Etats-Unis Intervention armée en Russie. Progrès dans le droit du travail, répression de syndicalistes et opposants politiques. Woodrow Wilson est réélu en 1916. Mais il perd la majorité au sénat en 1919. Interventionnisme de l'état. Expansion commerciale à l'étranger.

Italie Intervention armée en Turquie et dans l’Adriatique. Mouvements nationalistes et communistes. Troubles sociaux liés à la démobilisation. Orlando premier ministre jusqu'à sa chute en juin 1919. Dette importante envers les Etats-Unis.

 

Tableau 2. Situation en Allemagne, Turquie et Russie durant le processus de négociation de Versailles

Allemagne Occupation de la rive droite du Rhin par les alliés, perte des colonies et blocus. Troubles et grèves. Démobilisation d'une large part des troupes. Crise de changement de régime. Alliance entre armée et socio démocrates contre spartakistes Famine et pénuries. Les zones minières en Silésie et en Sarre sont occupées. Autriche-Hongrie Sécession de la Hongrie, Slovénie et Croatie. Polonais et Tchécoslovaques devenus indépendants. Troubles et grèves. Menace communiste sur Vienne. Effondrement du régime. Tentative de rattachement à l’Allemagne. Famine et pénuries.

Empire Ottoman Interventions étrangères et soutien des alliés aux rébellions. Conflit avec la Grèce. Troubles et insurrections. Situation anarchique dans plusieurs parties du pays. Effondrement du régime. Tentative de reconstruction du pays mené par Mustapha Kemal.
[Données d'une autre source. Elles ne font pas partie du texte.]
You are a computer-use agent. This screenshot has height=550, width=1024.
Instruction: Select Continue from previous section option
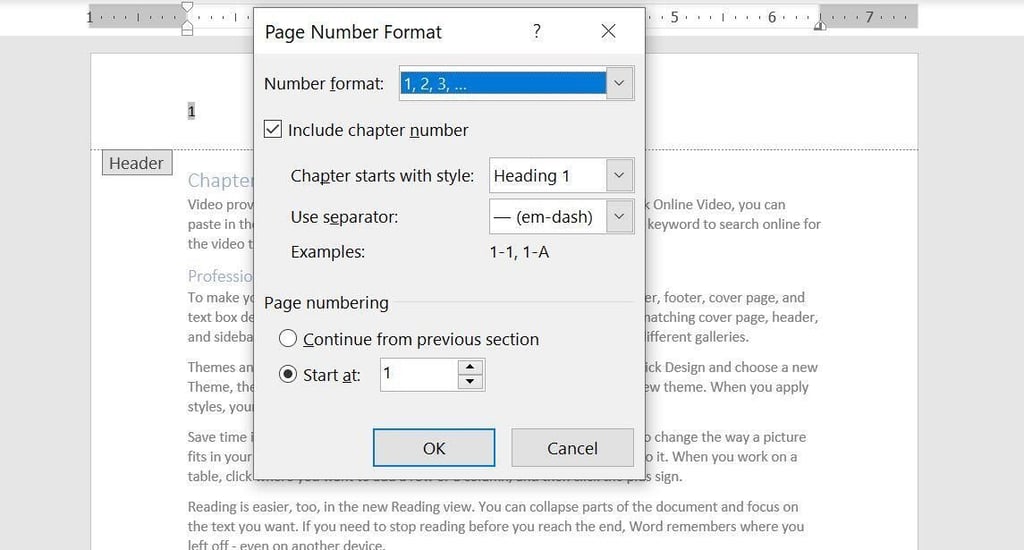(288, 339)
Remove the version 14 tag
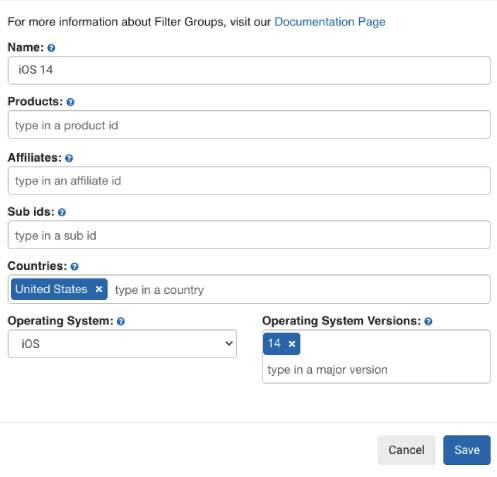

Famine et pénuries. De larges portions de l'économie sont effondrées.

Russie Interventions étrangères et soutien des alliés aux Russes blancs. Conflit avec la Pologne. Troubles et insurrections. Situation anarchique dans plusieurs parties du pays. Guerre civile entre communistes, tsaristes anarchistes, baltes, finlandais, ukrainiens, caucasiens. Famine et pénuries. De larges portions de l'économie sont effondrées.

2-  Du point de vue structurel:

Malgré l'existence d'un enjeu commun, toutes les parties à la négociation se trouvant dans le camp des vainqueurs, la négociation du traité est un processus essentiellement distributif, tant les visions de l'après-guerre des vainqueurs sont opposées notamment sur les sorts de l'Allemagne et de la Russie. De plus l’équilibre des pouvoirs apparaît très inégal entre les quatre parties principales à la négociation. Les Etats-Unis, s'ils ont laissé symboliquement à la France la présidence du groupe des quatre qui mène la phase cruciale des négociations, exercent une position dominante disposant des leviers économiques et du soutien politique pour diriger la négociation.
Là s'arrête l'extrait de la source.